Digital Marketing

AEO Answer Stickiness Rate

Vito Atmo
Vito Atmo·28 Mei 2026·0 kali dibaca·3 min baca

TL;DR: AEO Answer Stickiness Rate adalah persentase percakapan AI Search di mana satu sumber konten tetap dipakai sebagai sumber utama jawaban saat pengguna mengajukan pertanyaan lanjutan. Semakin tinggi nilainya, semakin besar peluang halaman menjadi rujukan default untuk satu klaster topik di ChatGPT Search, Perplexity, atau Google AI Overview.

Apa itu AEO Answer Stickiness Rate?

AEO Answer Stickiness Rate mengukur seberapa "lengket" konten Anda di memori jangka pendek mesin jawaban.
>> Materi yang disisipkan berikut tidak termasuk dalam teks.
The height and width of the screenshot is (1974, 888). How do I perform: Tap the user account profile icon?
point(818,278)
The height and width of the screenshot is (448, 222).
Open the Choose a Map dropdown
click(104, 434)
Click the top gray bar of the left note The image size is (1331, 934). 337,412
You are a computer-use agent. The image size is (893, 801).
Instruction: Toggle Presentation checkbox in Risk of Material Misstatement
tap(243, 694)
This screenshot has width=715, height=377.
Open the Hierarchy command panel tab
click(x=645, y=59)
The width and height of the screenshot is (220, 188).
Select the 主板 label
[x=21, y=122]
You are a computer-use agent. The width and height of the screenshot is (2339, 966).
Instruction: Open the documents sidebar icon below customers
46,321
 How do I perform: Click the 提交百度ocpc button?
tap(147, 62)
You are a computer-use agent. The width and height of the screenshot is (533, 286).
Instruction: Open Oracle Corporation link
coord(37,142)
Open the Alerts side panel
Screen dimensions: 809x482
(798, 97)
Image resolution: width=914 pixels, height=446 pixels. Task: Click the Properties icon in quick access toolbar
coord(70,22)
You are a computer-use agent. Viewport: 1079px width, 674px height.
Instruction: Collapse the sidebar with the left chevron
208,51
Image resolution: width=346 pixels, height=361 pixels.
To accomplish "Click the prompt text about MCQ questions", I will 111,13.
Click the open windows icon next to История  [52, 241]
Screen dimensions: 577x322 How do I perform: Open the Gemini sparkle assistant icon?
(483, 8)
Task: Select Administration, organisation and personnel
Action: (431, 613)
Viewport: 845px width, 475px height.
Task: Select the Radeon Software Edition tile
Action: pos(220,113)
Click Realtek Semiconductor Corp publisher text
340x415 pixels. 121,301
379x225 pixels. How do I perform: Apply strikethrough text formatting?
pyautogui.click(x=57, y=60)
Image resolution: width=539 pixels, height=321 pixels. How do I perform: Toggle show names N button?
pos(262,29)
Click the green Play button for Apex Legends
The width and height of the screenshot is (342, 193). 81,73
Saat pengguna bertanya satu hal, lalu menanyakan turunannya, lalu menanyakan perbandingannya, mesin jawaban memutuskan apakah tetap mengandalkan sumber yang sama atau pindah ke sumber lain. Konten dengan stickiness rate tinggi muncul berulang sebagai sitasi sepanjang percakapan, bukan hanya pada jawaban pertama.

Konsep ini melengkapi metrik sejenis seperti AEO Citation Reuse Rate yang mengukur reuse lintas percakapan berbeda, dan Agent Cache Hit Rate yang mengukur seberapa sering konten Anda di-cache di lapisan retrieval. Stickiness fokus pada konsistensi sumber di dalam satu sesi.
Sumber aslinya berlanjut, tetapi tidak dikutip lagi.